▶ _Exercise requirements_
Your result should be the lines holding the word "height", copied from the entries below.

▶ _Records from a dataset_
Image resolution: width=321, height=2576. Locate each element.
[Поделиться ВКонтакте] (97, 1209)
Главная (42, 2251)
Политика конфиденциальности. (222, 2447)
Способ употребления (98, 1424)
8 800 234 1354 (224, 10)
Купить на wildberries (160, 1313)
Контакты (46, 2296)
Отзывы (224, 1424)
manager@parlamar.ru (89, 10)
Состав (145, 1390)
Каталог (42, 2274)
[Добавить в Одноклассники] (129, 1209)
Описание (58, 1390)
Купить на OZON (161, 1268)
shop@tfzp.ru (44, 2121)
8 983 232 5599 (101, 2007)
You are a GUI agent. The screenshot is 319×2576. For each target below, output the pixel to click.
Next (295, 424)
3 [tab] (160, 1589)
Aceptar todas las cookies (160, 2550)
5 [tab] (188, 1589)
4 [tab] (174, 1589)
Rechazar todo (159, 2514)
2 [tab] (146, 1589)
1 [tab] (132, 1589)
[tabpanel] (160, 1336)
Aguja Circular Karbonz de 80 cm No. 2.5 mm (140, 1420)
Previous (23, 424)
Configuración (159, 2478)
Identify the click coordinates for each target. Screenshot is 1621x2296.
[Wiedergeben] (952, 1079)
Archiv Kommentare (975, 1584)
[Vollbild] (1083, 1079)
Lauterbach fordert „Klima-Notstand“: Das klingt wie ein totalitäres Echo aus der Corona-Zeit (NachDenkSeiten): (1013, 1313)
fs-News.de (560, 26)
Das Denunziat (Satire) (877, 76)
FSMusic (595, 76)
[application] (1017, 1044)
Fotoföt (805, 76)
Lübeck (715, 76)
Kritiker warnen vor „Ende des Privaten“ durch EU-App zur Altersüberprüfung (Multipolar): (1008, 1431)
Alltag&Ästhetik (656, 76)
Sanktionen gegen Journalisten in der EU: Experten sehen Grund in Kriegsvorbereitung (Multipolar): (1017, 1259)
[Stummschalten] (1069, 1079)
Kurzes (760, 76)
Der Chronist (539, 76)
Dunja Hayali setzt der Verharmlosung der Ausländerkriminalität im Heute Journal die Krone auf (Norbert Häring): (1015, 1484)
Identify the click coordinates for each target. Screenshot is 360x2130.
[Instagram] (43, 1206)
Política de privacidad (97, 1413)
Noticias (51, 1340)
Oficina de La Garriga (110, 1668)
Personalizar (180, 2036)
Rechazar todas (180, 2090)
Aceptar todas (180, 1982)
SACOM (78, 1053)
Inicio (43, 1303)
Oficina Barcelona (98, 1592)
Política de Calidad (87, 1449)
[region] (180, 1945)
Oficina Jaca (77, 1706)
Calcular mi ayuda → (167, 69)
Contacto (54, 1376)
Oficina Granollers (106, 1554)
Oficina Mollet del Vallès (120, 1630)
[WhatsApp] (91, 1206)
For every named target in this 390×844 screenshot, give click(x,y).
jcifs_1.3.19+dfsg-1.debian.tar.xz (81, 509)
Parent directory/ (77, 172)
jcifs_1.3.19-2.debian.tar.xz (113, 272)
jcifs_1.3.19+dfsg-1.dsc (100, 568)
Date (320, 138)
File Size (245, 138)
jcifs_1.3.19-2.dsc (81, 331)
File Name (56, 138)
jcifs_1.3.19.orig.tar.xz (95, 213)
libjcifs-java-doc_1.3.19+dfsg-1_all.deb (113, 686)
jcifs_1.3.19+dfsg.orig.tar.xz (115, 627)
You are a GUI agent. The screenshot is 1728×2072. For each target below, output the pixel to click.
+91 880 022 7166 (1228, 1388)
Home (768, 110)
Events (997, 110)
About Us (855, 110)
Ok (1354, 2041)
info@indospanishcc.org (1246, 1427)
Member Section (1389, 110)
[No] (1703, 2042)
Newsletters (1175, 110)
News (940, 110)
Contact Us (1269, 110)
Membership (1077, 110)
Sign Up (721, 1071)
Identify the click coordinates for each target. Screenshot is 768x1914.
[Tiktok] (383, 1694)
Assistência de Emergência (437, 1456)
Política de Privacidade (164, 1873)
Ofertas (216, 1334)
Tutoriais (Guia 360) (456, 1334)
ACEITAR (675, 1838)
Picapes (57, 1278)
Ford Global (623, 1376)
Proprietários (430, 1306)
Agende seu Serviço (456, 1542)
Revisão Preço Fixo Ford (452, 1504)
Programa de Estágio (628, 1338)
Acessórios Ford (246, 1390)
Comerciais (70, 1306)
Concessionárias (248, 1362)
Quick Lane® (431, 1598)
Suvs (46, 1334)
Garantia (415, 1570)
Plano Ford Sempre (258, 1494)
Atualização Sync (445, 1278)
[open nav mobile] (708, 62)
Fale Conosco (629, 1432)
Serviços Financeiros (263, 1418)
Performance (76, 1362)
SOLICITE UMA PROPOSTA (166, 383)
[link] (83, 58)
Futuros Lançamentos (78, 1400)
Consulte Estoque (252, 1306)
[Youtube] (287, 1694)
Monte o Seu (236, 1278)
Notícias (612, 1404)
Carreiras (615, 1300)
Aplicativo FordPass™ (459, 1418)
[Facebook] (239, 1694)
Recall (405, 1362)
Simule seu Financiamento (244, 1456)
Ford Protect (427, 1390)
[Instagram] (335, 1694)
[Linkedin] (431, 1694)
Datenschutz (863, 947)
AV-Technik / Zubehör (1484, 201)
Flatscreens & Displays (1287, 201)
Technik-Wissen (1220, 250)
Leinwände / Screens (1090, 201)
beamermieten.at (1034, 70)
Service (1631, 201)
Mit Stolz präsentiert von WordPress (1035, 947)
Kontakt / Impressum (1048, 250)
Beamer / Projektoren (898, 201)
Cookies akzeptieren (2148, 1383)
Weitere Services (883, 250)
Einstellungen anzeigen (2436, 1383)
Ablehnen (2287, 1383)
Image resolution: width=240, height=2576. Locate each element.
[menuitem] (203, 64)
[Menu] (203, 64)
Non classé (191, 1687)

▶ _Output for this exercise_
Image resolution: width=321, height=2576. Locate each element.
Image resolution: width=240, height=2576. Locate each element.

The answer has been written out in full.